▶ _Assignment_: Reproduce the whole listing exactly and let no picture into the copy.

┌────────

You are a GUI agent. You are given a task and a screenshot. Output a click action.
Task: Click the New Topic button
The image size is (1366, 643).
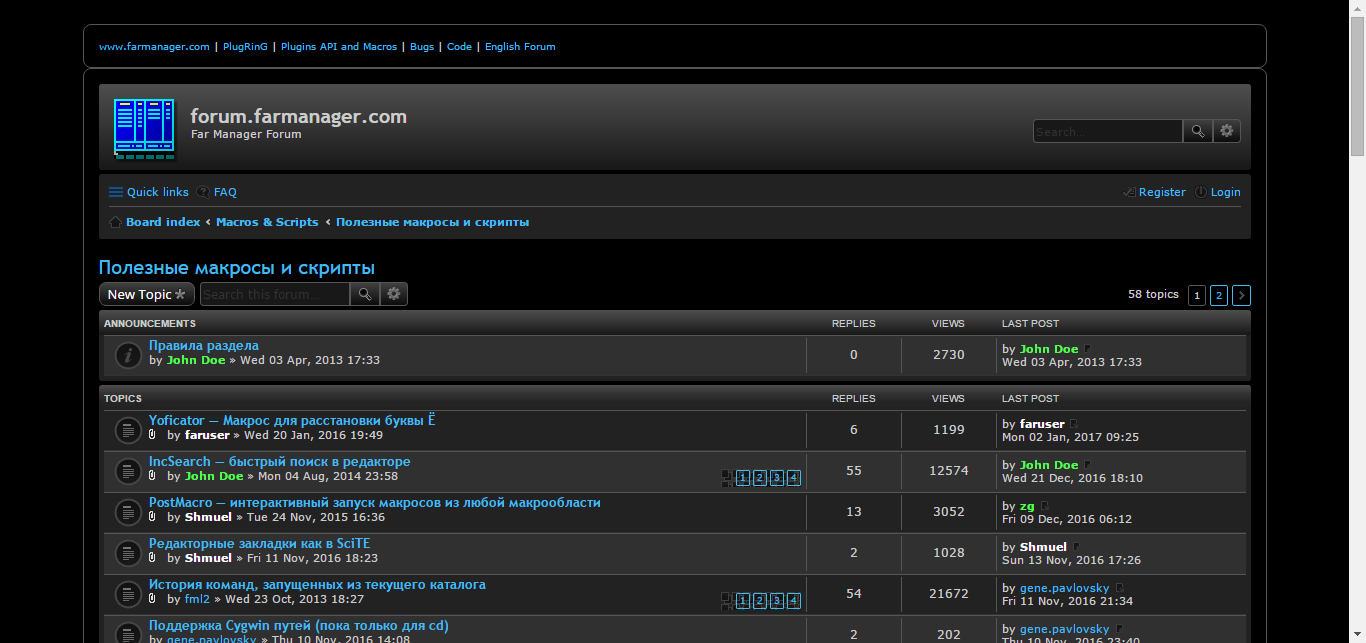tap(146, 294)
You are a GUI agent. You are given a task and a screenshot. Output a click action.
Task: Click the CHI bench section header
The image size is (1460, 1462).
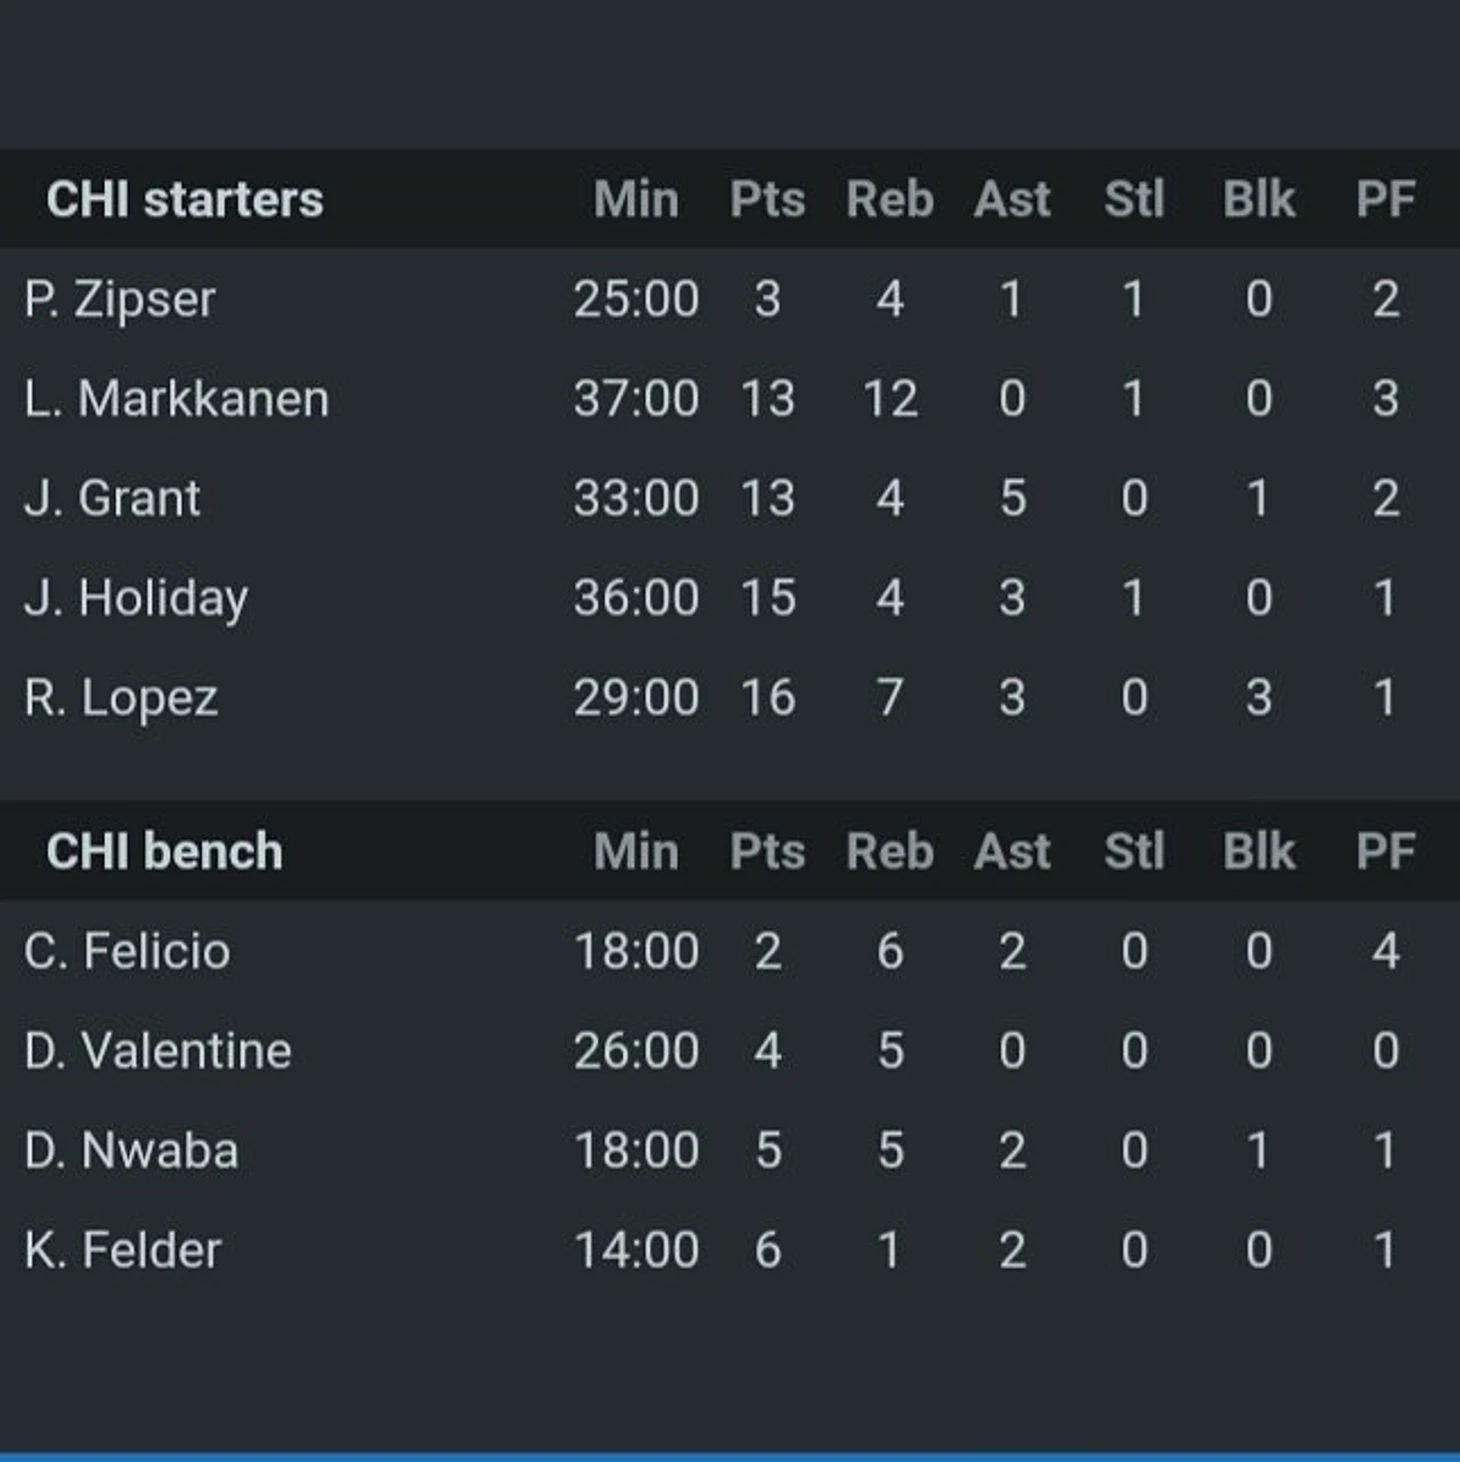click(x=165, y=851)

└────────

▶ _Reply_:
You are a GUI agent. You are given a task and a screenshot. Output a click action.
Task: Click the New Topic button
The image size is (1366, 643).
tap(146, 294)
You are a GUI agent. You are given a task and a screenshot. Output a click action.
Task: Click the CHI bench section header
The image size is (1460, 1462).
click(x=165, y=851)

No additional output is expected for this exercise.